Minnesota is no place to be sick and poor


Tough times make it hard enough to live, much less afford health care. Yet, there it is. Everybody needs to be healthy.

President Obama is wrestling with the U.S. Senate over the issue. While they battle it out, Minnesota Gov. Tim Pawlenty is free and clear to completely ignore low-income taxpayers’ needs.

In his first term, Gov. Pawlenty went after low-income health care with a butcher’s vengeance, slashing programs and clinics left and right. So today, in this jacked-up economy, Minnesotans with shallow pockets have a deeper problem than ever keeping body and breath together. And a word or two to say about it.

Minneapolis freelance writer and consultant Martha Wren (not her real name) holds down a mortgage. In the best of times, that’s saying a lot for an independent wage earner, let alone one with grandchildren in the house and a car to keep up on gas, auto insurance and repairs.

In the best of times, that’s bucking the odds. Nowadays, with small businesses biting the dust left and right, it’s downright miraculous. Especially considering Wren isn’t even White. Women of color, as a Twin Cities daily recently reported, are more and more being bounced off day jobs.

Wren, who’s Native American, hasn’t lost a day of work. That includes Sundays. Drawing on such grit and wit as got her off the streets in her teens and off alcohol as an adult, she’s toughed out a living all her life, holding body and breath together.

In these worst of times, she keeps the work coming in but is running out of financial room in which to move. One casualty is her health care: “Right now,” she says, “the impact of the recession on my health care is the worry that MinnesotaCare will be cut for adults.”

MinnesotaCare, administered through the state’s Department of Human Services, ensures more than a half-million low-income Minnesotans with basic coverage through publicly subsidized assistance programs. So, Martha Wren is far from alone in her concern.

“Then where the hell would I get coverage?” she reasonably wants to know.

Yikes. That is scary.

Plenty frightening to anyone at all lucky enough to earn a living in what we may as well go ahead and call a depression. Terrifying for someone like her, who has severe anemia, diabetes, and a chronic inflammatory disease.

“What I have said is thank God for science and MNCare, because [otherwise] I would be dead. So, right now I just worry about it as I hear about possible cuts to MNCare.”

Paul and Betty Johnson don’t hold down a mortgage. They happily settle for renting an apartment, especially since their lease is reasonably priced–well below what the market place calls affordable.

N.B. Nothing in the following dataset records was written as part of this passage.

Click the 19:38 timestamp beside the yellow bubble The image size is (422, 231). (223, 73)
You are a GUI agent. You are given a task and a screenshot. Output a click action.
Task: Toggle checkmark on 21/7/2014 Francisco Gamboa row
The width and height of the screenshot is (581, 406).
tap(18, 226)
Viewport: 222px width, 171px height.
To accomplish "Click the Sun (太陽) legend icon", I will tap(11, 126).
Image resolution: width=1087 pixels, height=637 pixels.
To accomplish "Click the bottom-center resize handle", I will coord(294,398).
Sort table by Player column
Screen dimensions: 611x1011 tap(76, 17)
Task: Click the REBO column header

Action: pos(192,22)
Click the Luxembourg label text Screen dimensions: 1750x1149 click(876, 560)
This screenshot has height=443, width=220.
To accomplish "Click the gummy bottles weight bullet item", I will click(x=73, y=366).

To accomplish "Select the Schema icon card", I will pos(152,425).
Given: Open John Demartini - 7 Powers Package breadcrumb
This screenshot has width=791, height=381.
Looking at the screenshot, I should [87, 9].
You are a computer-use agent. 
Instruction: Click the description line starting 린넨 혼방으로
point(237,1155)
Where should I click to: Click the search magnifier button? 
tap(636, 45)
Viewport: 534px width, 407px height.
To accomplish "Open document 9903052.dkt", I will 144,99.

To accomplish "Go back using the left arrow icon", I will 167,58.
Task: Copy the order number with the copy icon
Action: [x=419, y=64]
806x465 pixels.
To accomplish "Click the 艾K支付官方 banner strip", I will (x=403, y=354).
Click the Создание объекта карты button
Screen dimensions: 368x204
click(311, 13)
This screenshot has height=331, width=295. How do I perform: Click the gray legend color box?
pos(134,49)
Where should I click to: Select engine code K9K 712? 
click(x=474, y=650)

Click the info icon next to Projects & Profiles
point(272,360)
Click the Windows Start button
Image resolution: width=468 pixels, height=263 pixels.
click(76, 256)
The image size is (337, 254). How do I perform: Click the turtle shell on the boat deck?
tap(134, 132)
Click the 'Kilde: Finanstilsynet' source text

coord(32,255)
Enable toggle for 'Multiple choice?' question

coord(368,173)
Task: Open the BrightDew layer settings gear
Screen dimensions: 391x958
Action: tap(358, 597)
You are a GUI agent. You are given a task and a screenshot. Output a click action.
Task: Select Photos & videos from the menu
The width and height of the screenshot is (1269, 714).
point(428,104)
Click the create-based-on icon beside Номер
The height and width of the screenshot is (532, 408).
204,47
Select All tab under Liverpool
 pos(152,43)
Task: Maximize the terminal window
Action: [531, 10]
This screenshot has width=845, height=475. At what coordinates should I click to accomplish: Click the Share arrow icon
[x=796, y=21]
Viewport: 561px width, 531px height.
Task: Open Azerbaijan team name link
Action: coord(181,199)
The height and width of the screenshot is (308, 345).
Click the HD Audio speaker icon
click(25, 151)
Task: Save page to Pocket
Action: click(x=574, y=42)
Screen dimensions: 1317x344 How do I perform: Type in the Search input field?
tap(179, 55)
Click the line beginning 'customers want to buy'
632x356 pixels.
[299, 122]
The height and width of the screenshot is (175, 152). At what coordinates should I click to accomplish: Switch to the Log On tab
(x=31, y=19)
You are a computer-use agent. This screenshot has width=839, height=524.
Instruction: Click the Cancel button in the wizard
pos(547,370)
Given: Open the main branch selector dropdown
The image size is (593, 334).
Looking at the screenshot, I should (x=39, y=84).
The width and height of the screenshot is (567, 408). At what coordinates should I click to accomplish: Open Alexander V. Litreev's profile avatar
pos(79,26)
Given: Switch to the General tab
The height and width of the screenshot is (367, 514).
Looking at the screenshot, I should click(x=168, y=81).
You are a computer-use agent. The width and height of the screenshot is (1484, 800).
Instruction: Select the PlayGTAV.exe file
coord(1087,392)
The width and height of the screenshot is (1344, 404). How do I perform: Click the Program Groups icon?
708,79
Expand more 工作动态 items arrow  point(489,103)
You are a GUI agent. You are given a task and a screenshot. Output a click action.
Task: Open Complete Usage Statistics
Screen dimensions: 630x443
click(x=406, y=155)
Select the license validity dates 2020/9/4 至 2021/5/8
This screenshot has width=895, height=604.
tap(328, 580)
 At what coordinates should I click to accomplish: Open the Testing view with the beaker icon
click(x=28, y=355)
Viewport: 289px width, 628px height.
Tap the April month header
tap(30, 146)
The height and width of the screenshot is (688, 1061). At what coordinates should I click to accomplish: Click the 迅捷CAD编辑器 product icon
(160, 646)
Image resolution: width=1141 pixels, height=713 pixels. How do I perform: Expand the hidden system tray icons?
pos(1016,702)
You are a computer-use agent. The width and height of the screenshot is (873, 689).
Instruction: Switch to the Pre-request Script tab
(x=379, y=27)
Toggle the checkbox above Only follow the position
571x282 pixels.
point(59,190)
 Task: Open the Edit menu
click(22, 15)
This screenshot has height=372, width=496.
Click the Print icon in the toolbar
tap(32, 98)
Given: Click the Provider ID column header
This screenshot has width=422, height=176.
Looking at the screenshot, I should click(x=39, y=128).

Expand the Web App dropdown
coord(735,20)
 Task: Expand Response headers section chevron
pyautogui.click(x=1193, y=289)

They live just outside downtown Minneapolis. He commutes to St. Paul, where he’s a handyman at a nonprofit. You name it, he can do it: electrical, plumbing, fix your stove or refrigerator. Not being licensed, though, Paul Johnson doesn’t pull down union wages.

Betty Johnson, after working several jobs including an assembly shop, a fast-food restaurant and a hotel, decided to go for something with better pay. Accordingly, she’s taking time between jobs to attend a trade school and put some more education under her belt. Betty’s looking to get into customer service.

Paul describes a Catch-22 situation: “I don’t make [enough money] to buy medical coverage. I went to welfare for Medicaid, and they turned me down because I make too much money.” So, should he or his wife get seriously ill, they are out of luck.

Betty receives food stamps through next March, but since Paul makes too much money, she can’t get Medicaid either. She looks quite unkindly on Pawlenty’s war against the poor.

“We should get [him] out of office. He’s making it hard for people [like us] to get health coverage. That’s not right. We should be eligible for health coverage, and people who make more than us shouldn’t. He’s got it ass-backward.”

Gov. Pawlenty has heard such criticism, though not so succinctly put, since he began robbing the poor to ease tax burdens for the rich. It rolled off his back then as it does now.

Lesson for today: If you’ve got shallow pockets, don’t get sick in Minnesota.